→ **Jobs**
[1] What ingredients, with their amounts, does the red bean bun recipe list?
[2] Answer these from the red bean bun recipe:
(a) Why does spacing in the steamer matter?
(b) About how long should the dough be kneaded?
(c) How long should the buns rest in the steamer off the heat before the lid comes off?
[3] Can you finish the red bean bun recipe by writing the steps that come after the dough rests for 20 minutes?

→ **Source document**
Steaming yields buns with a soft, slightly shiny exterior and a fluffy crumb inside that contrasts with the smooth, sweet filling. The red bean paste provides a subtly sweet flavor that complements the neutral dough. The buns expand during steaming, so spacing in the steamer is important to prevent sticking.
A practical tip is to let the buns rest for 5 minutes in the steamer off the heat before lifting the lid. This prevents them from collapsing due to sudden temperature changes, preserving the fluffy texture. These buns can be enjoyed as a snack, part of a dim sum meal, or a light dessert.
Ingredients
- 250 g bao flour or all-purpose flour
- 5 g baking powder
- 135 g water warm
- 15 g granulated sugar
- 4 g active dry yeast
- 10 g avocado oil
- 1 batch red bean paste homemade
Instructions
- In a bowl, combine the flour, baking powder, and give it a quick whisk.
- In a small bowl, add the warm water, sugar and yeast. Leave it for a few minutes for the yeast to activate.
- Once the yeast is bubbly, pour it into the flour mixture. Add in the oil and knead with your hands until smooth and shiny, about 10 minutes.
- Cover the dough and let it rest for 20 minutes.

→ **Records**
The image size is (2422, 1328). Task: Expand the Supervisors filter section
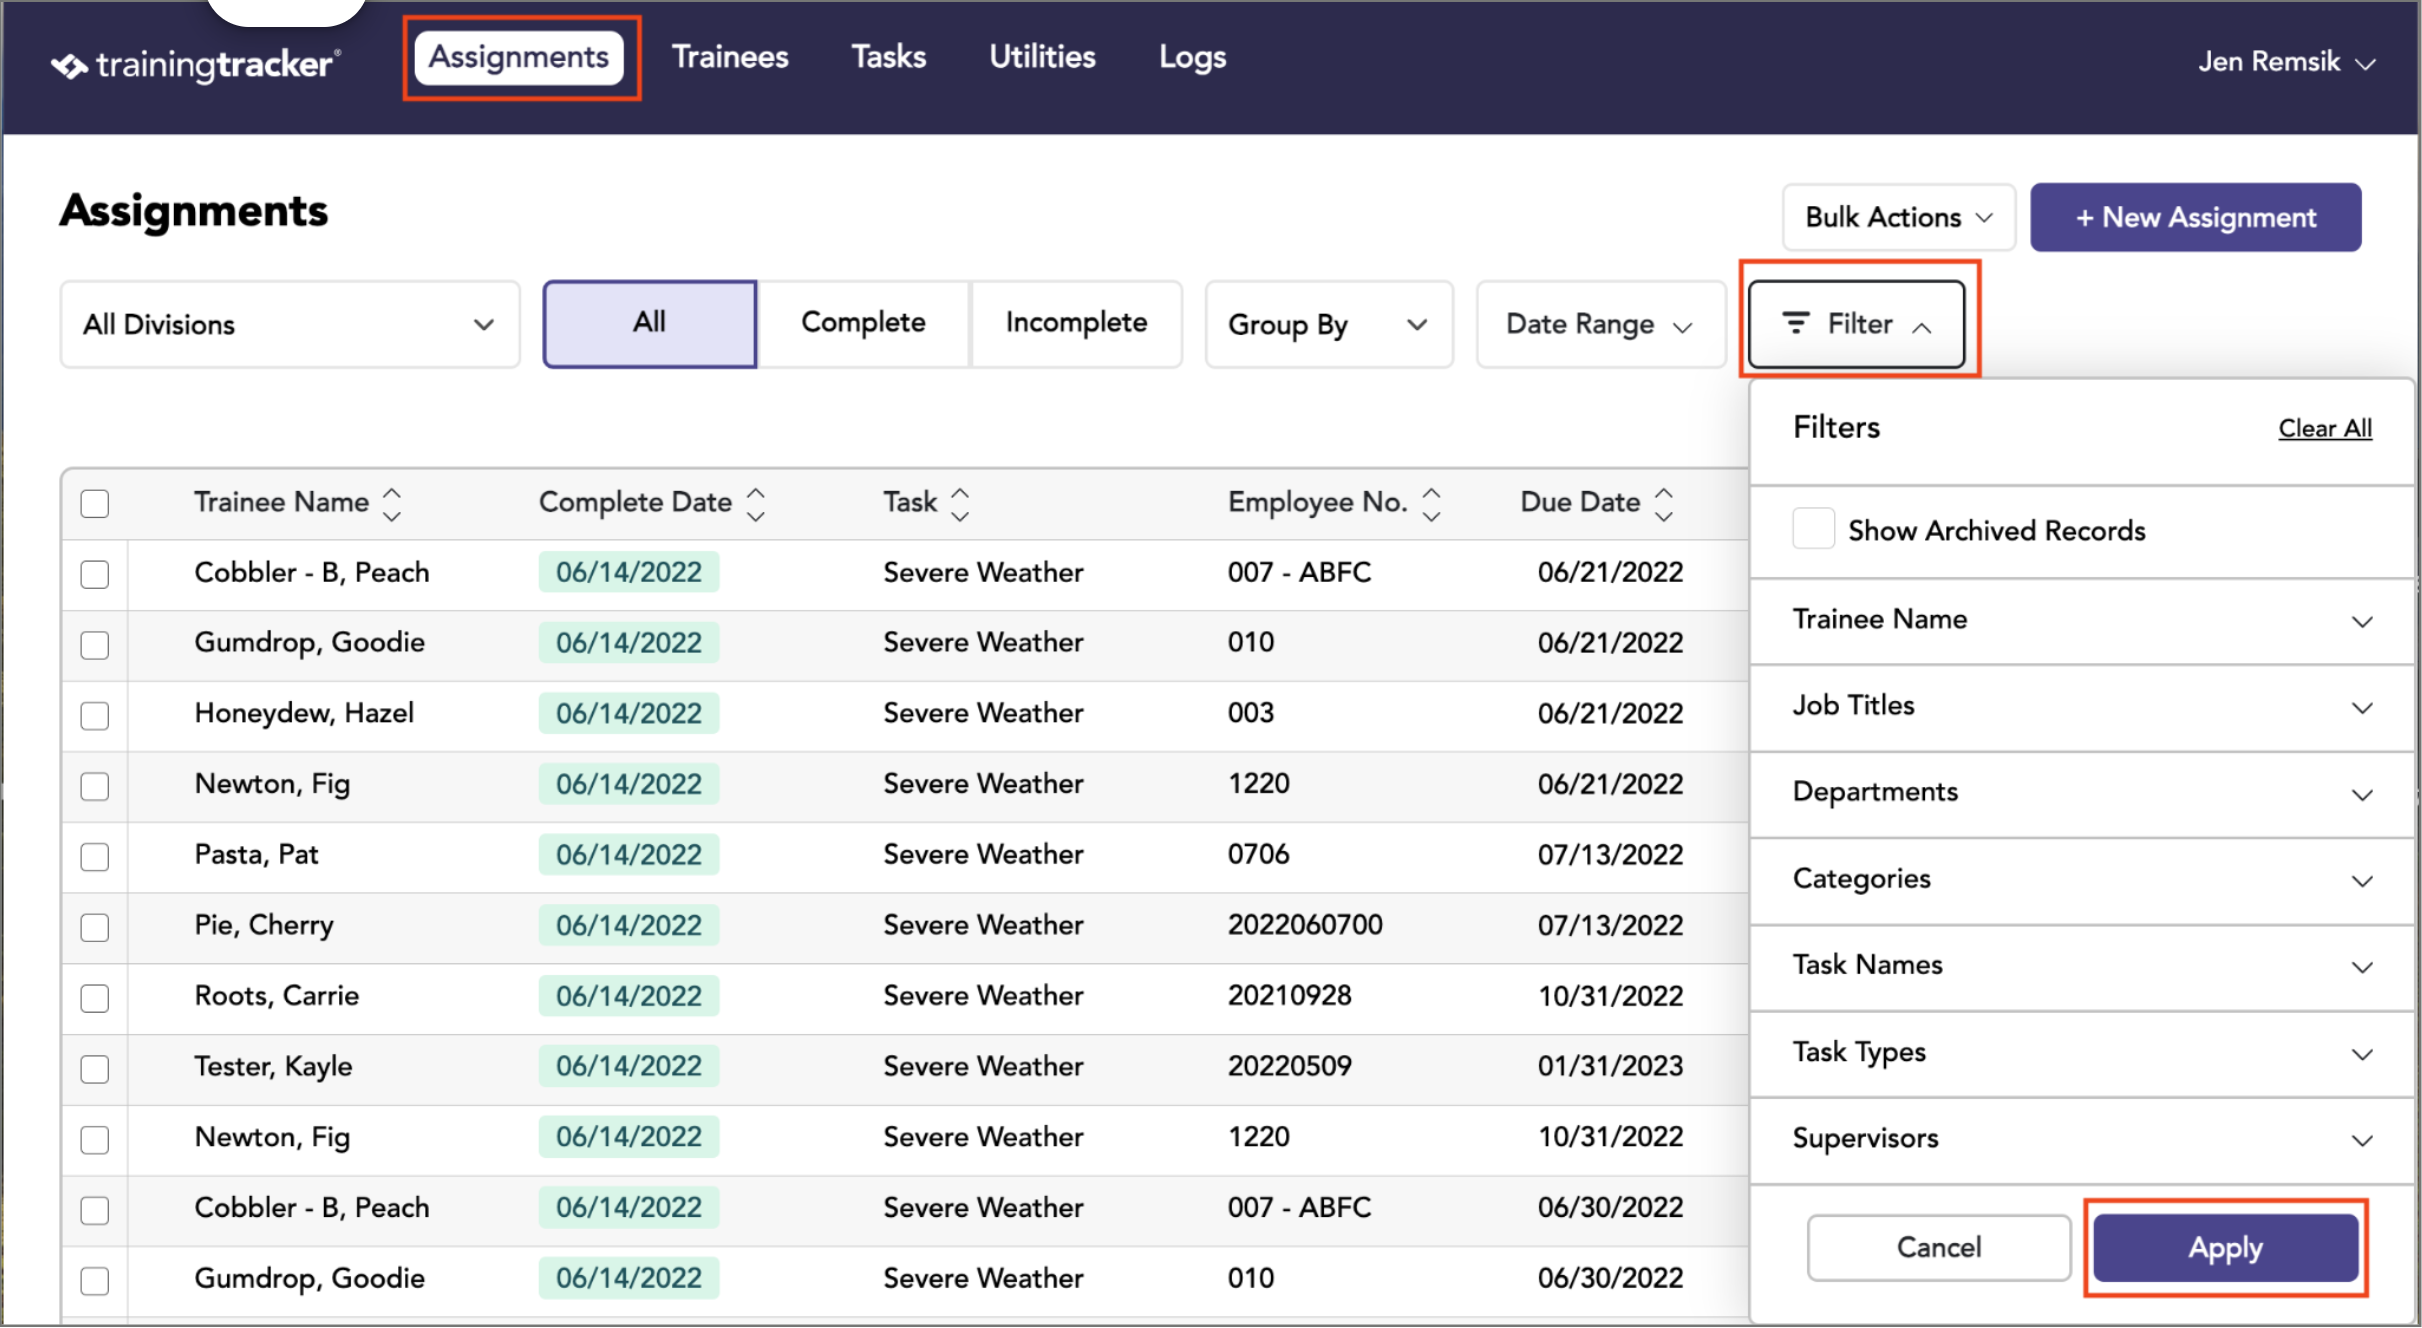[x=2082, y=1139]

...

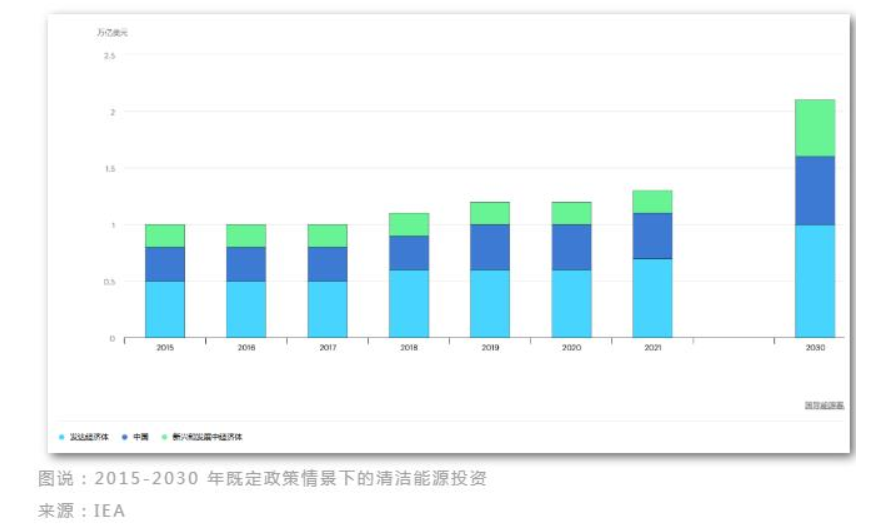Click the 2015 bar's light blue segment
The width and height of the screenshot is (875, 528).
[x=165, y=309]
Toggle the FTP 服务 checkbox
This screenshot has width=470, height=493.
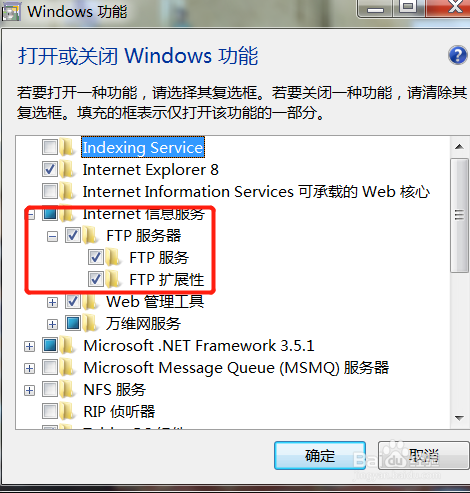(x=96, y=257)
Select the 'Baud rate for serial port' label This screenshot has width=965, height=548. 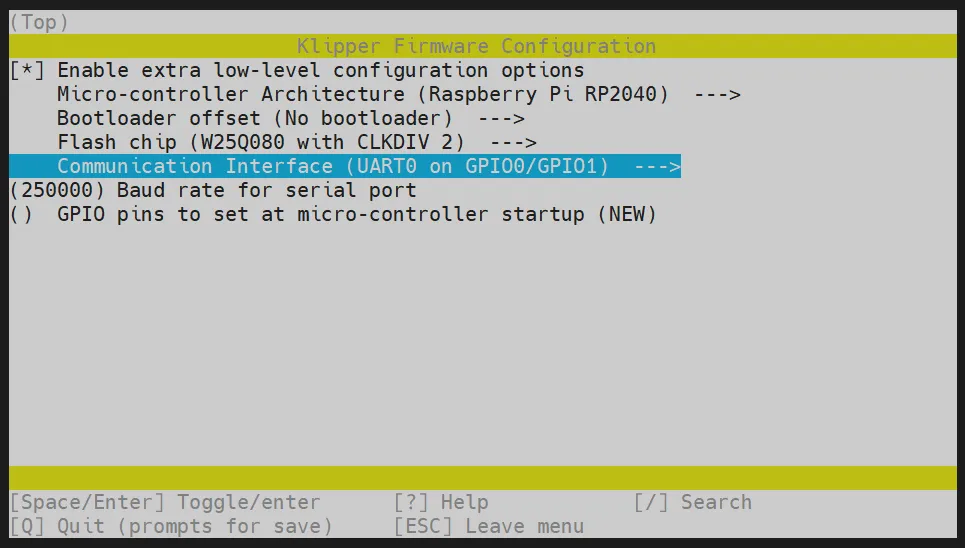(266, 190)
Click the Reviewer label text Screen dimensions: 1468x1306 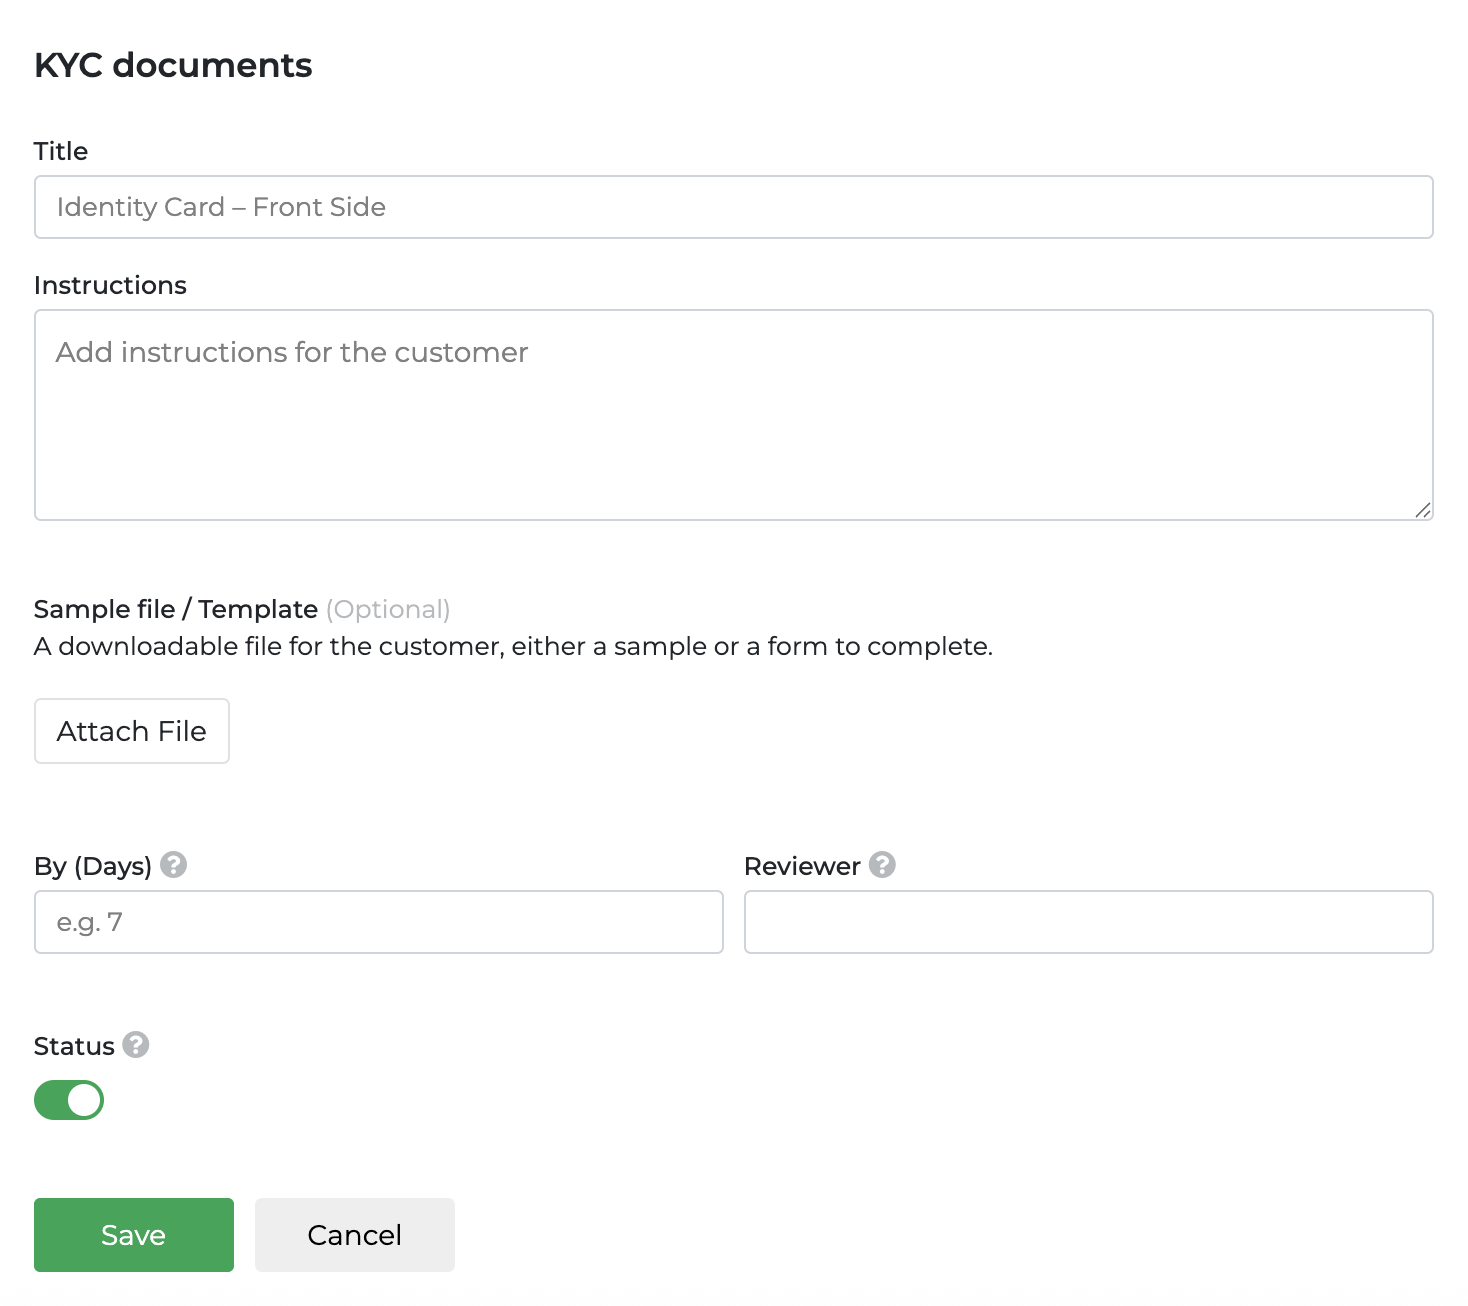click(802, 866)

→ **Outputs for the tasks**
[1]
- 250 g bao flour or all-purpose flour
- 5 g baking powder
- 135 g warm water
- 15 g granulated sugar
- 4 g active dry yeast
- 10 g avocado oil
- 1 batch homemade red bean paste

[2]
(a) The buns expand during steaming, so spacing prevents sticking.
(b) About 10 minutes.
(c) 5 minutes.

[3]
- Divide the rested dough into 10 equal balls, about 35g each.
- Use a rolling pin to roll out the dough, leaving the middle a little raised, and making the edges thinner.
- Place a scoop of red bean paste (about 30g) in the centre of the dough on the mound. Gather and pleat the edges to seal.
- Invert and place it seam-side down onto a parchment square.
- Fit the buns into a bamboo steamer in 1 layer -- I used a 2 tiered steamer (be sure to leave a little room around each bun as they will expand).
- Place the lid on.
- Add about 4 C hot boiling water and 4 C room temperature water into a wok or large pot that you will use to steam the buns over.
- Place the steaming rack over the warm water and leave to proof for 20 minutes.
- Turn on to high heat and once the water has come to a boil, steam the buns for 15 minutes.
- Turn off the heat and leave to rest for 5 minutes before opening the lid.
- After 5 minutes have elapsed, crack open the lid to let the steam escape.
- Remove the buns and serve immediately.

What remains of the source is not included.